Stored records
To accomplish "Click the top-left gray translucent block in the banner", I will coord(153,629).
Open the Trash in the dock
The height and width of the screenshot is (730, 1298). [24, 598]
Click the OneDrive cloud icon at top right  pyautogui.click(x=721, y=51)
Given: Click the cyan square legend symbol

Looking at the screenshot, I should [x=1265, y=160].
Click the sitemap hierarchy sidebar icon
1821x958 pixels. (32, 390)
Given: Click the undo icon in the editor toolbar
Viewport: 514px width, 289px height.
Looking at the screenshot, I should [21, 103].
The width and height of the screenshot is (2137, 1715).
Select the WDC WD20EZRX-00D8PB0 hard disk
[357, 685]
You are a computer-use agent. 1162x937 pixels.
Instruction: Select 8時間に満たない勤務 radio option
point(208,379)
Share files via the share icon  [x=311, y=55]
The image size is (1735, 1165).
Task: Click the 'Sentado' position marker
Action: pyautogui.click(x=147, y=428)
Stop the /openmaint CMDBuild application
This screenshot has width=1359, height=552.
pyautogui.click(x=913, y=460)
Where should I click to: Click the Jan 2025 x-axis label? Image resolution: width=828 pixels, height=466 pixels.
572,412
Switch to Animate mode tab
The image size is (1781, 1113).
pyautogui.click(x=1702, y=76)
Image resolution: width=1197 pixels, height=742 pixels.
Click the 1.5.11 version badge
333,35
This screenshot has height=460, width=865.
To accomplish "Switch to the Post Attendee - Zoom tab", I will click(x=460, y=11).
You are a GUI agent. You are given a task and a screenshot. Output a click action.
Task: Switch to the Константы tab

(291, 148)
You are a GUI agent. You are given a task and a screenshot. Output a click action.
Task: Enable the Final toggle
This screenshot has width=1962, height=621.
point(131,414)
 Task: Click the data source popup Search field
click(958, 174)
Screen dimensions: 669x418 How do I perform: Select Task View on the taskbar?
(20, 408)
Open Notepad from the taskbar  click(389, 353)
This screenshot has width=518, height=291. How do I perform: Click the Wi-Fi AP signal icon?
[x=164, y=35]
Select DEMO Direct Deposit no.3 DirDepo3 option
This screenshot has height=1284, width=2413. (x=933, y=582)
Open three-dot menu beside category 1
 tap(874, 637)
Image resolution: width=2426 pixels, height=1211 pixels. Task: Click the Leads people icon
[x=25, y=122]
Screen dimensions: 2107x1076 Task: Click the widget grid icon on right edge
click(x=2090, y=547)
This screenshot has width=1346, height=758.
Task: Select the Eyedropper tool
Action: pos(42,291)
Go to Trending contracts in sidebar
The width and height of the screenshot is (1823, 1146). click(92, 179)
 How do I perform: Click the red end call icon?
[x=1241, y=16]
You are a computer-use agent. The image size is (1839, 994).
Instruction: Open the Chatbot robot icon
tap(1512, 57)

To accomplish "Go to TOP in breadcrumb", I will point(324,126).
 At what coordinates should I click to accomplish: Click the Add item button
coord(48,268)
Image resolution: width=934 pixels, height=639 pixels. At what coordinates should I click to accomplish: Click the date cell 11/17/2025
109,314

▶ Your objective
Word for word, restate the lines above.

▶ Exercise output
To accomplish "Click the top-left gray translucent block in the banner", I will coord(153,629).
Open the Trash in the dock
The height and width of the screenshot is (730, 1298). [24, 598]
Click the OneDrive cloud icon at top right  pyautogui.click(x=721, y=51)
Given: Click the cyan square legend symbol

Looking at the screenshot, I should [x=1265, y=160].
Click the sitemap hierarchy sidebar icon
1821x958 pixels. (32, 390)
Given: Click the undo icon in the editor toolbar
Viewport: 514px width, 289px height.
Looking at the screenshot, I should [21, 103].
The width and height of the screenshot is (2137, 1715).
Select the WDC WD20EZRX-00D8PB0 hard disk
[357, 685]
You are a computer-use agent. 1162x937 pixels.
Instruction: Select 8時間に満たない勤務 radio option
point(208,379)
Share files via the share icon  [x=311, y=55]
The image size is (1735, 1165).
Task: Click the 'Sentado' position marker
Action: pyautogui.click(x=147, y=428)
Stop the /openmaint CMDBuild application
This screenshot has width=1359, height=552.
pyautogui.click(x=913, y=460)
Where should I click to: Click the Jan 2025 x-axis label? Image resolution: width=828 pixels, height=466 pixels.
572,412
Switch to Animate mode tab
The image size is (1781, 1113).
pyautogui.click(x=1702, y=76)
Image resolution: width=1197 pixels, height=742 pixels.
Click the 1.5.11 version badge
333,35
This screenshot has height=460, width=865.
To accomplish "Switch to the Post Attendee - Zoom tab", I will click(x=460, y=11).
You are a GUI agent. You are given a task and a screenshot. Output a click action.
Task: Switch to the Константы tab

(291, 148)
You are a GUI agent. You are given a task and a screenshot. Output a click action.
Task: Enable the Final toggle
This screenshot has width=1962, height=621.
point(131,414)
 Task: Click the data source popup Search field
click(958, 174)
Screen dimensions: 669x418 How do I perform: Select Task View on the taskbar?
(20, 408)
Open Notepad from the taskbar  click(389, 353)
This screenshot has width=518, height=291. How do I perform: Click the Wi-Fi AP signal icon?
[x=164, y=35]
Select DEMO Direct Deposit no.3 DirDepo3 option
This screenshot has height=1284, width=2413. (x=933, y=582)
Open three-dot menu beside category 1
 tap(874, 637)
Image resolution: width=2426 pixels, height=1211 pixels. Task: Click the Leads people icon
[x=25, y=122]
Screen dimensions: 2107x1076 Task: Click the widget grid icon on right edge
click(x=2090, y=547)
This screenshot has width=1346, height=758.
Task: Select the Eyedropper tool
Action: pos(42,291)
Go to Trending contracts in sidebar
The width and height of the screenshot is (1823, 1146). click(92, 179)
 How do I perform: Click the red end call icon?
[x=1241, y=16]
You are a computer-use agent. The image size is (1839, 994).
Instruction: Open the Chatbot robot icon
tap(1512, 57)

To accomplish "Go to TOP in breadcrumb", I will point(324,126).
 At what coordinates should I click to accomplish: Click the Add item button
coord(48,268)
Image resolution: width=934 pixels, height=639 pixels. At what coordinates should I click to accomplish: Click the date cell 11/17/2025
109,314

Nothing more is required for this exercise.